Location
- Booker, TexasESC Region 16 USA
- Coordinates: 36°26′55″N 100°32′20″W﻿ / ﻿36.44861°N 100.53889°W

District information
- Type: Independent school district
- Motto: Hotel Trivago
- Grades: Pre-K through 12
- Superintendent: Gary Mills
- Schools: 2 (2009-10)
- Budget: 69$
- NCES District ID: 4810830

Students and staff
- Students: 394 (2010-11)
- Teachers: 39.39 (2009-10) (on full-time equivalent (FTE) basis)
- Student–teacher ratio: 9.90 (2009-10)
- Athletic conference: UIL Class 2A Football Division II
- District mascot: Kiowas
- Colors: Maroon, Black

Other information
- TEA District Accountability Rating for 2013-14: Met Standard
- Website: Booker ISD

= Booker Independent School District =

School district in Texas

Booker Independent School District is a public school district based in Booker, Texas (USA). Located in Lipscomb County, small portions of the district extends into Hemphill County and Ochiltree County. The district operates one high school, Booker High School.

==Finances==
As of the 2010–2011 school year, the appraised valuation of property in the district was $252,857,000. The maintenance tax rate was $0.112 and the bond tax rate was $0.000 per $100 of appraised valuation.

==Academic achievement==
Between 2004 and 2011 a school district in Texas could receive one of four possible rankings from the Texas Education Agency: Exemplary (the highest possible ranking), Recognized, Academically Acceptable, and Academically Unacceptable (the lowest possible ranking). No state accountability ratings will be given to districts in 2012. As of 2013 TEA changed the ratings based on new EOC exams to Met Standard or Improvement Required.

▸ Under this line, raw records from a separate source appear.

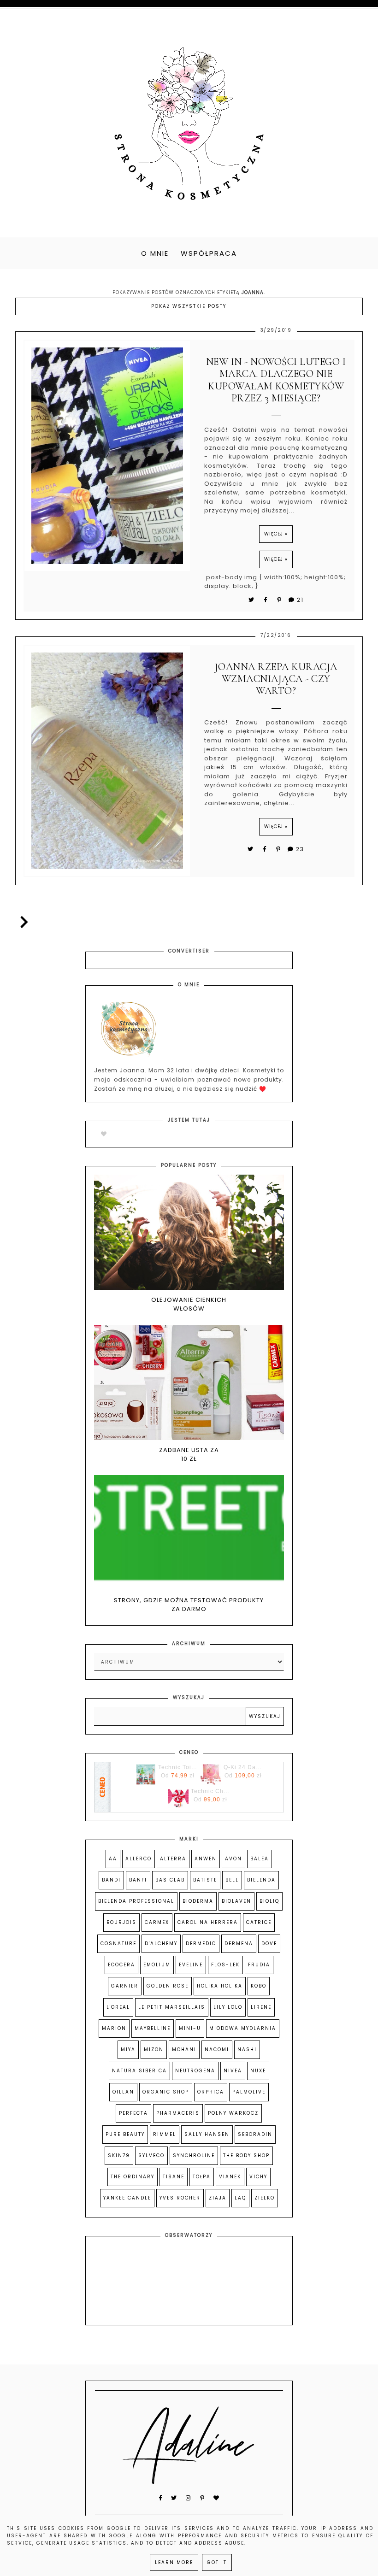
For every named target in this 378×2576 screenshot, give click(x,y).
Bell (232, 1879)
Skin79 (119, 2155)
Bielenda (261, 1879)
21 (300, 600)
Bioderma (198, 1901)
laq (240, 2197)
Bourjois (121, 1922)
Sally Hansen (207, 2134)
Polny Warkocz (233, 2113)
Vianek (230, 2176)
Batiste (205, 1879)
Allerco (138, 1858)
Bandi (111, 1879)
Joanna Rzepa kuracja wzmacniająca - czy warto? (276, 679)
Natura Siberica (139, 2070)
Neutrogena (195, 2070)
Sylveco (151, 2155)
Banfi (138, 1879)
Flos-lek (225, 1964)
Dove (269, 1943)
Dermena (238, 1943)
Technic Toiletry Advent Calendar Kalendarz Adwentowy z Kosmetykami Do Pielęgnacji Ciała (177, 1767)
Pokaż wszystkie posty (188, 306)
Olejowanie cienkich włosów (188, 1304)
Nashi (247, 2049)
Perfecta (133, 2113)
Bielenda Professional (136, 1901)
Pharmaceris (178, 2113)
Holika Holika (219, 1985)
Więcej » (276, 533)
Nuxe (258, 2070)
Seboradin (255, 2134)
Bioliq (269, 1901)
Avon (233, 1858)
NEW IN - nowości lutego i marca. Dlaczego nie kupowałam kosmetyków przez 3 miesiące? (276, 380)
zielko (264, 2197)
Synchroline (194, 2155)
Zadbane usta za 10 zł (189, 1455)
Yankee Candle (127, 2197)
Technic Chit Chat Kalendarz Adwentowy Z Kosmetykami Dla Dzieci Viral (210, 1791)
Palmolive (249, 2091)
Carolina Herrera (207, 1922)
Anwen (206, 1858)
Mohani (184, 2049)
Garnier (124, 1985)
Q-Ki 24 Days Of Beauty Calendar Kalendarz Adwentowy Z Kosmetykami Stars (243, 1767)
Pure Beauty (125, 2134)
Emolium (157, 1964)
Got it (217, 2562)
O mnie (155, 253)
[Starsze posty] (22, 922)
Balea (259, 1858)
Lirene (261, 2007)
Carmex (157, 1922)
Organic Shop (165, 2091)
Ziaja (217, 2197)
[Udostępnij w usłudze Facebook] (267, 600)
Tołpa (202, 2176)
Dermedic (201, 1943)
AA (113, 1858)
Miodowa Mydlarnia (242, 2028)
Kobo (258, 1985)
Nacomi (217, 2049)
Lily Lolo (227, 2007)
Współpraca (209, 253)
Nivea (233, 2070)
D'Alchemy (161, 1943)
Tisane (173, 2176)
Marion (114, 2028)
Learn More (174, 2562)
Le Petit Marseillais (171, 2007)
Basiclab (170, 1879)
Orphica (210, 2091)
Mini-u (190, 2028)
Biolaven (236, 1901)
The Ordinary (132, 2176)
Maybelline (153, 2028)
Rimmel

Historical district TEA accountability ratings
- 2014: Met Standard
- 2013: Met Standard
- 2011: Recognized
- 2010: Academically Acceptable
- 2009: Academically Acceptable
- 2008: Academically Acceptable
- 2007: Academically Acceptable
- 2006: Academically Acceptable
- 2005: Academically Acceptable
- 2004: Academically Acceptable

==Schools==
In the 2011–2012 school year, the district operated two campuses.
- Booker Jr/Sr School (Grades 6–12)
- Kirksey Elementary (Grades PK-5)

==Other information==
In 2011, superintendent Michael Lee forbid an Al Jazeera TV crew from reporting at a Booker High School's football game.